Дедушка очнулся, приподнялся с пня, потянулся. В сивую, редкую бороду
вплелся солнечный свет, и она, показалось мне, стала светиться. Он погладил
бороду, - и рука тоже засветилась.
- Ты, дедушка, светишься, как сегодня утром в окне, - сказал я.
- В такой славный денек, внук, мудрено не засветиться. Ну, что,
перекусим, что ли?
- Что же, деда, мы поедим? - с неудовольствием сказал я, ощущая наплыв
голода. - Мы ничего с собой не взяли.
Дедушка хитро улыбнулся:
- Собирай-ка костерок: будет огонь - найдется чего пожевать.
"Экий бодрячок", - нахмурился я, но промолчал.
По берегу и на поляне собирал сухие ветки и щепки, и вскоре у нас удало
похрустывал молодой огонь. Дедушка вынул из карманов своей
рубашки-гимнастерки два свертка, в которых оказалось сало и хлеб.
- О, сальце, хлебушек! - потирал я руки.
Дедушка из кустов ивняка принес закопченный котелок и две жестяные
банки, служившие стаканами.
- Целы мои припасы, - сказал дедушка. - Я здесь рыбачу.

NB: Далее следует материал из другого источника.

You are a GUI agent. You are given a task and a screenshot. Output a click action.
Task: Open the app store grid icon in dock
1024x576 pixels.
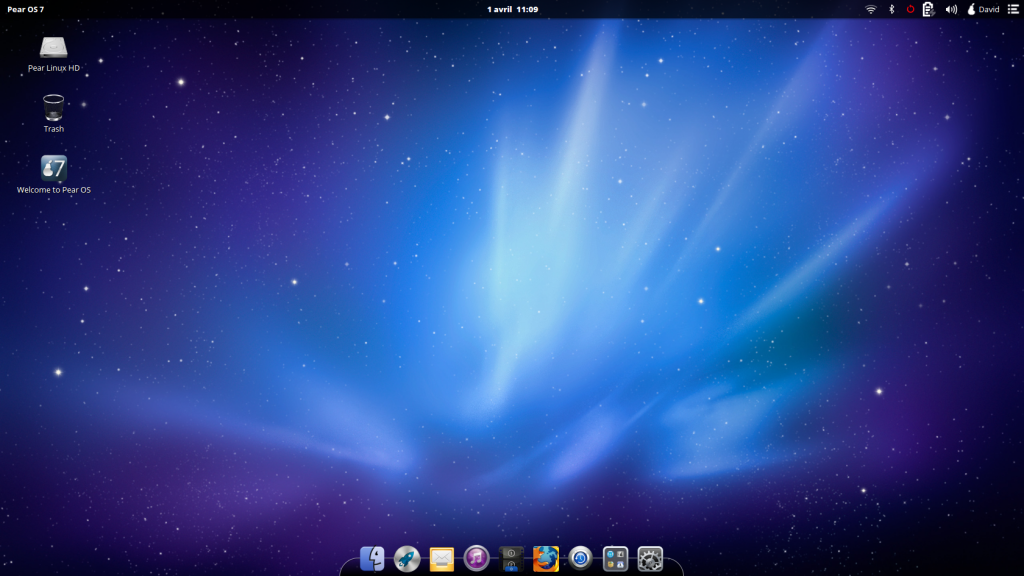615,558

Я так проголодался, что не мог спокойно сидеть возле огня, а часто
заглядывал в котелок, словно хотел поторопить воду, чтобы она быстрее
закипела. Наконец, от дна поднялись пузыри, вода стала с мелодичным шумом
бурлить. Дедушка бросил в нее щепотку-две какой-то душистой травы, и мы
расположились под кустами. Я уплетал проворно, даже с жадностью, но слушал
журчание воды на отмелях и смотрел на сопки и небо. Мое сердце было
наполнено чувством счастья и покоя.
Дедушка ел неспешно и о чем-то говорил. Одну фразу я запомнил хорошо:
- Много ли, внук, человеку надо? Пустяк! Эх, если бы раньше мне понять.
Что-то горестное слышалось мне в его тихом голосе. Но я тогда был еще
так мал, что не мог серьезно задуматься над его словами.
Потом мы снова шли, но - куда? Ясно не помню, скорее всего, домой, в
Весну. Вот, собственно, и все!


* * *


Плохой я литератор: нет в моем произведении ни завязки, ни развязки! Но
тот день живет в моем сердце уже не один год, к чему-то зовет, заставляет
думать, останавливаться, чего-то ждать и во что-то верить.
Да, я жалею, что редко находился рядом с дедушкой; только на летние и
зимние каникулы приезжал в Весну. И однажды приехал для того, чтобы
похоронить дедушку.
Он лежал в гробу маленький, худенький, с подстриженными усами и
бородой, не страшный и не желтый, а очень естественный, будто прилег на
часок-другой вздремнуть. Солнце пушистыми клубками жило в его белых волосах,
и мне казалось, что он очнется и скажет всем: "Вы обязательно должны быть
счастливы".
Бабушка не долго прожила без него: безмятежно, незаметно почила дома в
кровати, не от тоски по дедушке, а так, естественно, от старости. Я почти
ничего не рассказал о бабушке, хотя мне казалось, что о ней я могу говорить
много. Но сейчас задумался: а что, собственно, рассказать о ней? Ее жизнь -
как моя ладонь, на которую я сейчас смотрю: вижу все линии и изгибы, все
жилки и шрамы. Что можно сказать о ее днях, похожих друг на друга, в работе
уходивших из ее жизни? Что можно сказать о ее кроткой и неразличимой улыбке,
о ее нетягостной молчаливости, о ее маленьких загорелых натруженных руках?
Большая часть жизни дедушки и бабушки - будни, будни. Но именно в этих
приземленных буднях я и любил дедушку с бабушкой. Мне хочется прожить так,
как они - мирно, трудолюбиво, без шума и суеты.